Primeiramente, foi a especialização em geriatria. Depois, a clínica. Hoje, já são nove cursos, por onde já passaram 75 profissionais em formação continuada, 27 com a especialização já concluída.
Os dados mostram que o RHP é a principal instituição privada de saúde em ensino e pesquisa. “O hospital tomou a decisão de avançar nessas áreas porque entende que é uma prioridade”, destacou a diretora médica do RHP, Maria do Carmo Lencastre.
A especialista, que é geriatra, comentou que grandes nomes da medicina com atuação acadêmica faziam parte do corpo hospitalar. Isso preparou o terreno para que o RHP abrigasse a especialização. “O hospital também é um lugar de estágio de universidades conveniadas para estudantes nos últimos anos, como dos cursos de medicina, farmácia, enfermagem, psicologia”, contou.
Não foi difícil adaptar a rotina de ensino no hospital, que dispunha de profissionais gabaritados para a formação, recursos tecnológicos de ponta e muitos pacientes. “Víamos com pesar que nossos recursos não estivessem a serviço da formação na região. Sabemos que a rede pública tem dificuldades e não tem recursos diagnósticos.”

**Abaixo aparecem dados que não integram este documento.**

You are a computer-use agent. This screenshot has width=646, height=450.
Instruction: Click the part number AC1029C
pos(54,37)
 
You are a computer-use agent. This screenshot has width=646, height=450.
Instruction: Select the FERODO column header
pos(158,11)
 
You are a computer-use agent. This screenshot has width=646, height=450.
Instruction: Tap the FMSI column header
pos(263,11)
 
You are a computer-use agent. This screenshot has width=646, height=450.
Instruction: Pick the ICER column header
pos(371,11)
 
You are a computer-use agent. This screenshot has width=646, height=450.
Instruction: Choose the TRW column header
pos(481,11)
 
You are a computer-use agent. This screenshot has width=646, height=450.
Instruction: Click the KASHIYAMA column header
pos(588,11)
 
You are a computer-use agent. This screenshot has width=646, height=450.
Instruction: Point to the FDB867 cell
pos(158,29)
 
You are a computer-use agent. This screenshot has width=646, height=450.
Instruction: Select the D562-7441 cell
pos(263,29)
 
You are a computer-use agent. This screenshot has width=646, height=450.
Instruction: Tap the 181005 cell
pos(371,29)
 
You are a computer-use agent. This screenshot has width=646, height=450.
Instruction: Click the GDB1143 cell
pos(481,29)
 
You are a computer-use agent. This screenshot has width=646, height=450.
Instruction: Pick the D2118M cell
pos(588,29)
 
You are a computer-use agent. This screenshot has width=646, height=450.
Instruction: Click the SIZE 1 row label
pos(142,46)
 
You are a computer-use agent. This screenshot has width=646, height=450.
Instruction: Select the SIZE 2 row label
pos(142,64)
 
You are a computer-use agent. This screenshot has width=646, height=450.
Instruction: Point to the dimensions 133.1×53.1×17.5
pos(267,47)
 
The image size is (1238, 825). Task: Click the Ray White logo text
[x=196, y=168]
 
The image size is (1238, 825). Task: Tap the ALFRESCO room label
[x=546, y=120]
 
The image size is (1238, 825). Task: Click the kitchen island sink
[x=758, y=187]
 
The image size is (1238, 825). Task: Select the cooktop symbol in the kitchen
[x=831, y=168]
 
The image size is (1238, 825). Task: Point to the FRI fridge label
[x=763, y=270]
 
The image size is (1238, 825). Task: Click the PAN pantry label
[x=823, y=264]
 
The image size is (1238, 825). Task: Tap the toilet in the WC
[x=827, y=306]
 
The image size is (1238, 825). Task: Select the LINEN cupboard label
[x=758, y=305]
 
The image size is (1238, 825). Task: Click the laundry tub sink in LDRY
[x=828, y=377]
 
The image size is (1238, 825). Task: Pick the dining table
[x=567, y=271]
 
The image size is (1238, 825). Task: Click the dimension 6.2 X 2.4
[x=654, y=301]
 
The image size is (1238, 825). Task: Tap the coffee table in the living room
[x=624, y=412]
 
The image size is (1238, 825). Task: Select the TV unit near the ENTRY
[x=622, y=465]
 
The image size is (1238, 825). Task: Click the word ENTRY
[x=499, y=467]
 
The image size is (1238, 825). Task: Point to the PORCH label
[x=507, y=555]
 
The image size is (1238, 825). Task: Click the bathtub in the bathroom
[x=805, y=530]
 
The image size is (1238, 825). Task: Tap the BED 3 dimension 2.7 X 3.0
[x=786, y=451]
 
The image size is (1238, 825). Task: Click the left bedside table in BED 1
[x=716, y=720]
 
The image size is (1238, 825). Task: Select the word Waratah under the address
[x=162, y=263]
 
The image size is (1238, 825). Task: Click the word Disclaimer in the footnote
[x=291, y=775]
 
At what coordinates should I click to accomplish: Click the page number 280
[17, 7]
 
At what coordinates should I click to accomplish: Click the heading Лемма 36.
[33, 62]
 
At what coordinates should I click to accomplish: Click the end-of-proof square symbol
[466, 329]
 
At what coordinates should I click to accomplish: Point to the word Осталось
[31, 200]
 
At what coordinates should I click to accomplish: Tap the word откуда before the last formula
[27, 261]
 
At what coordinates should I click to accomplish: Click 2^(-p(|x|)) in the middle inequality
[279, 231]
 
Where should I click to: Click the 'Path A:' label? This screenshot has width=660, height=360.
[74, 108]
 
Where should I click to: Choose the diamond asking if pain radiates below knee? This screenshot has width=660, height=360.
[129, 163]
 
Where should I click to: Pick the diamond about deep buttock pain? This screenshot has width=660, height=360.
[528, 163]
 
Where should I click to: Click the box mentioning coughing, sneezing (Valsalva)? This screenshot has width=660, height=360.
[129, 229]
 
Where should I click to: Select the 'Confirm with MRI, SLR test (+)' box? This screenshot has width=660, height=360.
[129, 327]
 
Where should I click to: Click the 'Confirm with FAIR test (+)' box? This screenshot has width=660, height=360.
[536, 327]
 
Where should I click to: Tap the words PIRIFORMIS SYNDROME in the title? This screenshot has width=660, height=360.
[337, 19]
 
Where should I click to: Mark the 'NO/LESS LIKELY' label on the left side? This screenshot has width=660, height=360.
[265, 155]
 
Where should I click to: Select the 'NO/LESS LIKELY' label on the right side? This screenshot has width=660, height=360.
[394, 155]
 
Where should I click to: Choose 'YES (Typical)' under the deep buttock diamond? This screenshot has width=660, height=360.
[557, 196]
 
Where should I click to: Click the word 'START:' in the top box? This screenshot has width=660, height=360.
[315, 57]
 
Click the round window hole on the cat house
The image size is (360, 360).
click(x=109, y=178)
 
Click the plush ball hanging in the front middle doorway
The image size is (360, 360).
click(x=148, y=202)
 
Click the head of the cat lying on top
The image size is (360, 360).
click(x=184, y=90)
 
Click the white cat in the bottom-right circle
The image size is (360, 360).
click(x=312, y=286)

O Programa de Residência Médica do RHP foi o primeiro credenciado em geriatria no Estado, por meio da Comissão Nacional de Residência Médica. Hoje, a instituição dispõe ainda de pós-graduação em Ortopedia e Traumatologia, Clínica Médica, Nefrologia, Medicina Intensiva, Medicina Nuclear, Cancerologia, Cardiologia e Cardiologia Pediátrica. Em pesquisa, a instituição está caminhando para estudos de base. Já iniciou estudos observacionais. Possui um centro de dados epidemiológicos que dá suporte a levantamentos do SUS.
O hospital investiu na construção do primeiro Centro de Simulação Realística do Estado, com vistas ao treinamento da assistência integral aos pacientes. Com dois anos, o espaço terá ajudado, até o fim de 2016, na aprendizagem de 2,5 mil funcionários. O centro simula experiências que podem ocorrer no dia a dia do profissional e que vão exigir aptidão e rapidez .
Para tanto, são usados robôs, que interagem com o médico, e manequins no ambiente que imita o leito. O RHP conta com um simulador realístico avançado (robô), quatro simuladores de suporte básico de vida (manequins), dois manequins pediátricos, duas cabeças para intubação adulta e duas de criança. Há ainda um torso para exercícios de pulsão venosa central, dois braços para pulsão venosa periférica e uma pélvis para sonda vesical.